When the Dodd-Frank Act was signed into law in July 2010, it contained 848 pages. From there, the regulations it proposed had to be made into “rules” that the financial industry would follow. These rules would be released over time.
So far the rules and regulations have grown to 8,843 pages, and the regulators have only addressed 30% of the Bill.
The first of the rules regulating the housing market, the Ability to Pay/Qualified Mortgage (QM) rule has now been released, and while some believe it will help stabilize the housing market, others have reservations.
The 43% Debt to Income limit (DTI) is overly inclusive because it includes jumbo loans. These are loans made to high income individuals who can well afford a higher DTI.
The rule calls for a three percent point and fee limit – which is also overly inclusive because it includes compensation for loan officers plus affiliated fees. In addition, capping fees at three percent could cause banks to reject low balance loans as “not worth it.”
The Avalanche is coming…
Seven more rules are scheduled for release by January 21, and more will come by mid-year.
Already, various rules and regulations are overlapping – causing confusion and doubt in the banking industry. The fear is that these regulations will make mortgage lending too restrictive, and result in a housing market in which only the very wealthy may apply.

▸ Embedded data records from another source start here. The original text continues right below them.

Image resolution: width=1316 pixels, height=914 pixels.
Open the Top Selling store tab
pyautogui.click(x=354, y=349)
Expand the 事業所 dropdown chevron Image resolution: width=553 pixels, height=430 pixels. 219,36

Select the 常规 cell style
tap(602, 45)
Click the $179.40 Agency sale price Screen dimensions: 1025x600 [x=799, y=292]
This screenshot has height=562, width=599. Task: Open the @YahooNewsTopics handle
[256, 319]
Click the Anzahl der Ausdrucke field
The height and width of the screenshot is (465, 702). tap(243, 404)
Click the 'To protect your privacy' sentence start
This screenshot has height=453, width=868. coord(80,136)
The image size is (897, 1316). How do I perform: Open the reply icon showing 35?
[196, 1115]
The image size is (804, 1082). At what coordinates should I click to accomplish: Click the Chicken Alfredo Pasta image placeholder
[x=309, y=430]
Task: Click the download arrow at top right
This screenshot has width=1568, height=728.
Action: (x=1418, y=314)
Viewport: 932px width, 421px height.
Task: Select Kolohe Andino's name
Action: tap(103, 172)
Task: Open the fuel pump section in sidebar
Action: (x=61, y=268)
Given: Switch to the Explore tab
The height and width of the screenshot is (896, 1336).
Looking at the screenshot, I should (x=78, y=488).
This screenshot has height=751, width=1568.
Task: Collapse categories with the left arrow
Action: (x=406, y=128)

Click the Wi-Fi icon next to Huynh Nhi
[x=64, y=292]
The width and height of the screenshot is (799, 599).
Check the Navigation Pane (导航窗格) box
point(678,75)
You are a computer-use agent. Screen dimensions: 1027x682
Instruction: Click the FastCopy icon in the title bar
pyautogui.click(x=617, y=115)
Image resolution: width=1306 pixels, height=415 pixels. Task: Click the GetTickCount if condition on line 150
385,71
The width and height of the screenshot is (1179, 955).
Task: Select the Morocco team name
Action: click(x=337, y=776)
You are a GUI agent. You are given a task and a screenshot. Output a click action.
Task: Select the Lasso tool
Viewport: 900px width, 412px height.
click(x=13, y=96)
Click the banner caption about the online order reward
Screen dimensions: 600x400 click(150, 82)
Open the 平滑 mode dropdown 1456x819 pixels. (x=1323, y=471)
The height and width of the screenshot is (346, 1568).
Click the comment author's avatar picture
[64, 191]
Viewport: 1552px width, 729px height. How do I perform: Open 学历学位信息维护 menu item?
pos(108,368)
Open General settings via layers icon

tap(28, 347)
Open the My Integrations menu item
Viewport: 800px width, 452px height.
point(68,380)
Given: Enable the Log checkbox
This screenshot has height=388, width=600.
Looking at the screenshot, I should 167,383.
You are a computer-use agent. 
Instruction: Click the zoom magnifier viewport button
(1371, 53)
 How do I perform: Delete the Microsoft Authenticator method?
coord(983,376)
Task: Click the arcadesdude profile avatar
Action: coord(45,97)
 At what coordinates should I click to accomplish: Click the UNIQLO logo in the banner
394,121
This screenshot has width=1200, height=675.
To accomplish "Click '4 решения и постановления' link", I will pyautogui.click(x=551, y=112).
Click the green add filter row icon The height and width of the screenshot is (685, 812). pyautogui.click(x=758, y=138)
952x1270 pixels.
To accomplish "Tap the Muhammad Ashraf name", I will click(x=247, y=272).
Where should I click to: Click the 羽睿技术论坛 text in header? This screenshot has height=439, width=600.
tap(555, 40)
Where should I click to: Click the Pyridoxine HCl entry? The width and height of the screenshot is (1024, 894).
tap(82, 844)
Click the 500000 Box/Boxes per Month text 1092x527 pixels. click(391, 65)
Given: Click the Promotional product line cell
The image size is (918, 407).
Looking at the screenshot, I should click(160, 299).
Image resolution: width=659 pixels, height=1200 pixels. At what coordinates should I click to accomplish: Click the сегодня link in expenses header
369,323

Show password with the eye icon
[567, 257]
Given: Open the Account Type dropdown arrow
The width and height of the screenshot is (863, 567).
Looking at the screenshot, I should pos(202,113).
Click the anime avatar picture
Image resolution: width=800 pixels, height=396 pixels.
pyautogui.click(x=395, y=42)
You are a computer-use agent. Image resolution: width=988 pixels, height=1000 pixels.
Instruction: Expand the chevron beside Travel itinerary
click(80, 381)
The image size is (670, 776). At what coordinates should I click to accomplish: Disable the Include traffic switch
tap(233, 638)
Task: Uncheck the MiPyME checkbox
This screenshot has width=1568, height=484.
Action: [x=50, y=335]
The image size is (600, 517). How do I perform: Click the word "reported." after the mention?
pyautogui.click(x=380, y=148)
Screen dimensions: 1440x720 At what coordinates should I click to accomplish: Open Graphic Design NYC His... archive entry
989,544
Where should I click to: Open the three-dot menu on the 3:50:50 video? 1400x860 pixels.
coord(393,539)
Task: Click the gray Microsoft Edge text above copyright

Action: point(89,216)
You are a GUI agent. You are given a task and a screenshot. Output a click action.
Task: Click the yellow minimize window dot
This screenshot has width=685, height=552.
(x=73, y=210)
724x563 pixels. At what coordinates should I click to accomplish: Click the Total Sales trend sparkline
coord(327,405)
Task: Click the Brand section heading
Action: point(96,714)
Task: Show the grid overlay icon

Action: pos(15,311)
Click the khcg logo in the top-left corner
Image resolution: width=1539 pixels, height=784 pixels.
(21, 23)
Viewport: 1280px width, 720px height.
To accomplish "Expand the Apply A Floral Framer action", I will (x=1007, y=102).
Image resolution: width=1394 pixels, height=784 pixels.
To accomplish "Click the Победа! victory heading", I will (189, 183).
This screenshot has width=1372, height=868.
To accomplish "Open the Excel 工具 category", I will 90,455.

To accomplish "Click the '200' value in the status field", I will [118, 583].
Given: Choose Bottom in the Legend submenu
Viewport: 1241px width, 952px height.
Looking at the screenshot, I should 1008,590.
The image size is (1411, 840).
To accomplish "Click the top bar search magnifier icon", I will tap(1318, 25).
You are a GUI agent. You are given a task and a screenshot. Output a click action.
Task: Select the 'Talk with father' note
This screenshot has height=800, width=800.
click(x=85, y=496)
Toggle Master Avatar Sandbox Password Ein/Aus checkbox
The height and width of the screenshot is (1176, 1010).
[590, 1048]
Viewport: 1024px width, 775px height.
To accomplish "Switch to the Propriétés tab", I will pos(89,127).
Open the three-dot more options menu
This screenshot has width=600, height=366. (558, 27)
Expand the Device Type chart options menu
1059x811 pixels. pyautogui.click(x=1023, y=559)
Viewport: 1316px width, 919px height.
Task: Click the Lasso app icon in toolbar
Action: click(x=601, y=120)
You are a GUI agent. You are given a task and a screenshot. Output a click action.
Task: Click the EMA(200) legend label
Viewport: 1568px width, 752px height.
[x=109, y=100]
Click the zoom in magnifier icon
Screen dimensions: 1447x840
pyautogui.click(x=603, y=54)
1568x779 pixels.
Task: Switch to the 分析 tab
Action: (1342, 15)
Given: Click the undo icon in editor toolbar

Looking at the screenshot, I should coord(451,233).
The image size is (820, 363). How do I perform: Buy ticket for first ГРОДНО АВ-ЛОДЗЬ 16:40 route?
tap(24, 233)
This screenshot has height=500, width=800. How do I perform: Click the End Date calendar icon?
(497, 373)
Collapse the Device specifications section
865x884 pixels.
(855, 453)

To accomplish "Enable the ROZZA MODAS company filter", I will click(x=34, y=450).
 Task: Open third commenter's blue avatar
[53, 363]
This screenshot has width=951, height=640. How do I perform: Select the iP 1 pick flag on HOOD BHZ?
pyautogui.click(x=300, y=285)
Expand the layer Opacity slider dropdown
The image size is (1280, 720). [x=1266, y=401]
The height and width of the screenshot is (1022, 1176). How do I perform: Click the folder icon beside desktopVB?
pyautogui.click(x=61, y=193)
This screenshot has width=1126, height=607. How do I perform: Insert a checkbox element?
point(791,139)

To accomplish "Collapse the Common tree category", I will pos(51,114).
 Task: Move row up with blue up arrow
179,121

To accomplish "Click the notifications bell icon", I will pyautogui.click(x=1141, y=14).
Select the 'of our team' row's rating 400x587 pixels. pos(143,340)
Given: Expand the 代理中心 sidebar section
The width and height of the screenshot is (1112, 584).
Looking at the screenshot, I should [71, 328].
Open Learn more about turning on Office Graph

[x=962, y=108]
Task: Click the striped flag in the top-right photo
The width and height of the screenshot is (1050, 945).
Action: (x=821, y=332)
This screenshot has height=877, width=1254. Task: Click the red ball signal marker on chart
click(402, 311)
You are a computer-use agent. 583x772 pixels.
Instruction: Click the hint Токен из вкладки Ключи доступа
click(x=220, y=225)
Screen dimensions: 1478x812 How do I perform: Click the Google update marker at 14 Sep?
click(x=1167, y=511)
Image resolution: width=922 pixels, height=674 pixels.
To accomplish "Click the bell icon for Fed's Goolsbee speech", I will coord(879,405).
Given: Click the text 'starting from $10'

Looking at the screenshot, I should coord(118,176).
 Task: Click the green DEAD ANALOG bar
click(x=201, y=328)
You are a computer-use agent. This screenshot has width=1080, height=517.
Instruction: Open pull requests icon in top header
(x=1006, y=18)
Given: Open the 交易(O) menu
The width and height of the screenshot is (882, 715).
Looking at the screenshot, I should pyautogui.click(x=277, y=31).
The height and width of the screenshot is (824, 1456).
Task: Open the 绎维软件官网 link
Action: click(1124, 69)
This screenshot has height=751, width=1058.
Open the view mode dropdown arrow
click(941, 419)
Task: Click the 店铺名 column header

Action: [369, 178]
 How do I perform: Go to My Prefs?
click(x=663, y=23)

Many analysts fear that first time buyers and the middle class will be cut out of home ownership.
A second “unintended consequence” of these regulations is lenders leaving the credit markets. When it simply becomes too cumbersome to abide by the regulations, banks will invest elsewhere.
At a time when America is facing a severe debt crisis and should be cutting expenses, American taxpayers have now paid an untold number of regulators to write 8,843 pages of regulations – with at least twice that many still to be written.
But that doesn’t seem to be enough spending. Since all this leads to confusion, the Mortgage Bankers Association has called on the White House to create yet another regulatory agency – a “Housing policy coordinator.” This agency would be charged with evaluating the downstream effects and unintended consequences of the regulations being put forth.
While some regulations were in order to prevent the kind of abuses that led to the housing crisis, the “cure is beginning to look more harmful than the disease.”
Will the new regulations help or destroy the American Dream? We’ll find out as new mortgage lending regulations are imposed over the next six months.
For now, Dodd-Frank appears to be a monster that, once fed, will continue to grow beyond all reason.